◆ Document excerpt:
I just wanna go back to The Ace, ASAP.

Tied

Tuesday, November 5th, 2013

On our tenth anniversary of being together, Hurly and I drove to the ritzy courthouse in St. Paul and got hitched. Like legally!

For someone who can hardly buy a bottle of spring water without wonder-worrying about its aesthetic impact on their life, I was surprisingly intent on keeping our big day totally low key. I wanted the focal point of our nuptials to be us and our love, not how expertly/obnoxiously art-directed and Design*Sponge-y every needless little detail was. Enough of my life is sacrificed ritually to the Style Gods above. A wedding day seems like it should be void of all that ego-driven energy.

I mean, I own American Apparel tote bags more expensive than my suit was. And I looked at dozens of rings but the one that excited me the most was a vintage, twenty-buck thing off etsy. From top to bottom, our wedding day remained remarkably immune to my otherwise omni-present materialism.

And although we had small-scale simplicity in mind from the beginning, that isn’t to say that plotting our wedding day was easy or stressless. Being among the first same-sex couples to be married in our state, Hurly and I were working without a template or set of traditions to follow that reflects our generation’s revamped definition of marriage.

We kept it simple, partly just because we’re two dudes who grew up figuring weddings were for everyone but people like us, but I really hope in the coming decade that same-sex couples will begin to establish their own thoughtful traditions for future generations to adopt. And that it gets easier and clearer to envision what a Guy on Guy wedding should/could be.

Once it finally went down, our own Guy on Guy day was great. I don’t remember what words our judge used to tell Hurly and I that it was finally legal and that we could kiss, but after we kissed, all I wanted was a hug. Not from my new husband, exactly – but from my old friend, from my favorite friend.

My first pet name for him was Treasure and the name of this blog actually (plus my whole life) is a wink and a nod to him.

Adventure Time

Tuesday, October 29th, 2013

As soon as the snow sticks around, I’m giving up (for a while) on Anna Karenina and cracking open my copy of Shadow on the Mountain.

I spotted it at a Scandinavian pie shop in Wisconsin this summer and the first sentence and a half of the synopsis sold me.

◆ Required work: Copy the wedding blog post from "And although we" to "definition of marriage.", inclusive, and swap "template" for "blueprint". The lines after this text play no part in the work.

◆ Information supplied:
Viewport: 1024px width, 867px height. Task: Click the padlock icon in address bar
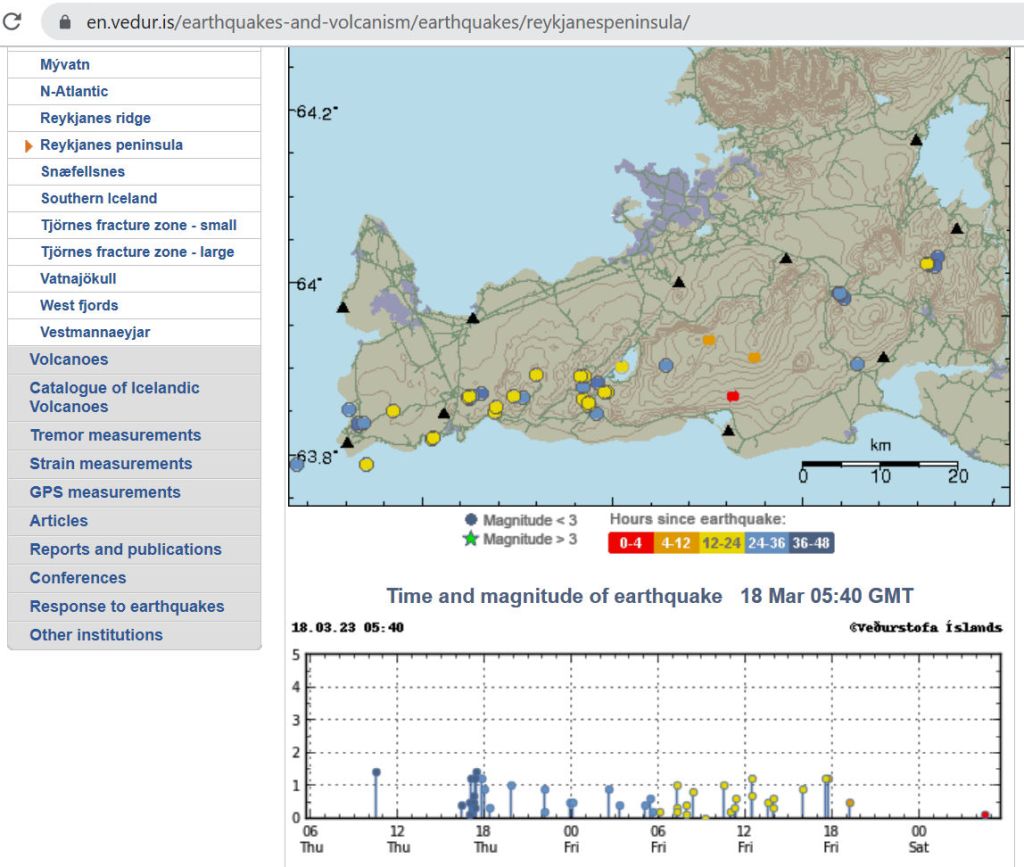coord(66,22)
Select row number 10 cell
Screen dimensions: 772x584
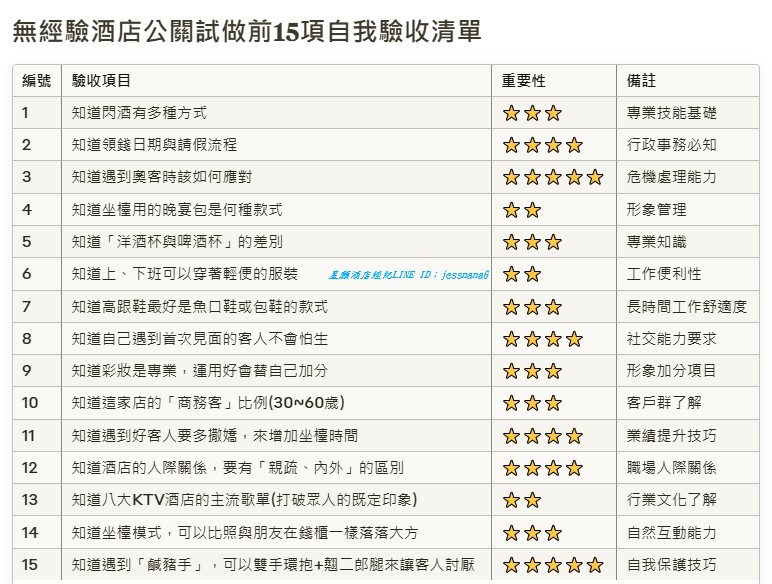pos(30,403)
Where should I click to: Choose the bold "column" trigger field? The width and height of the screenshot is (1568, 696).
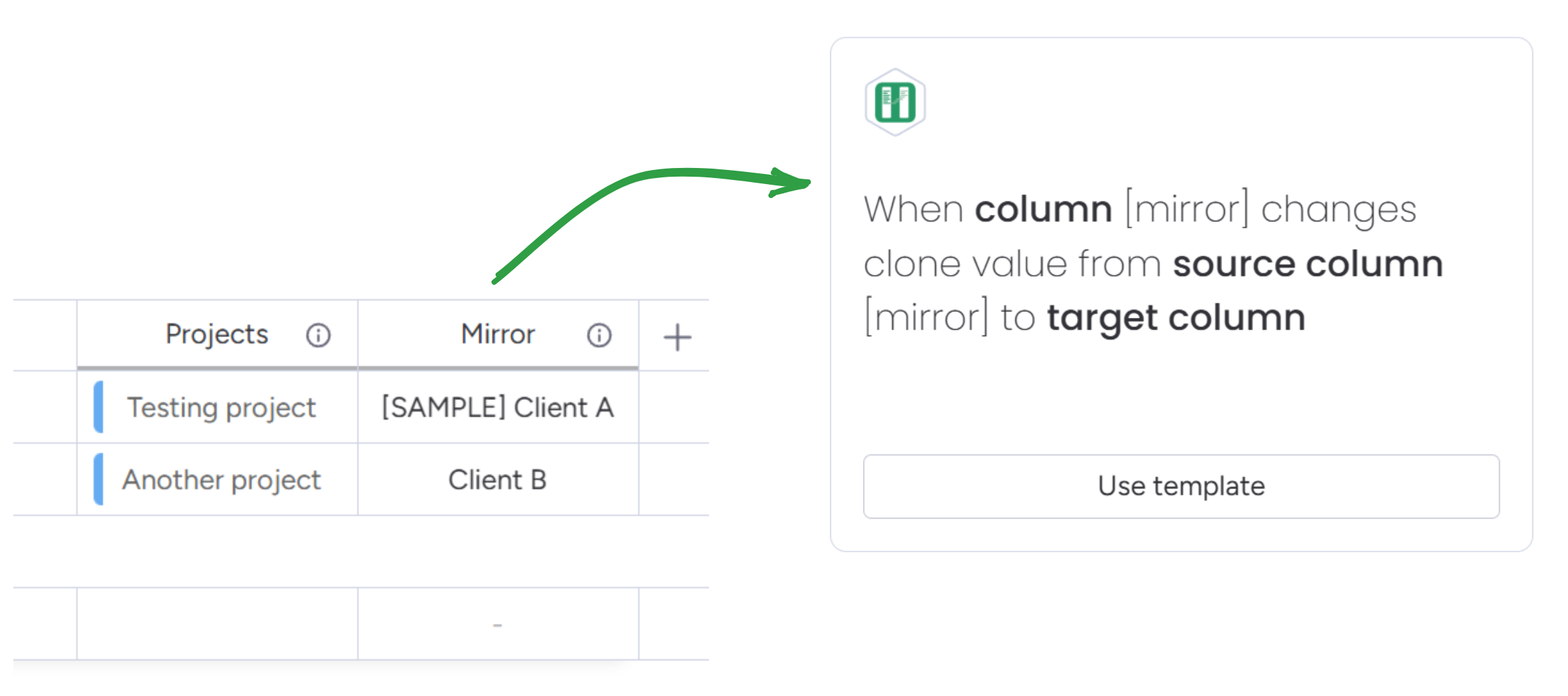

◆ Answer:
And although we had small-scale simplicity in mind from the beginning, that isn’t to say that plotting our wedding day was easy or stressless. Being among the first same-sex couples to be married in our state, Hurly and I were working without a blueprint or set of traditions to follow that reflects our generation’s revamped definition of marriage.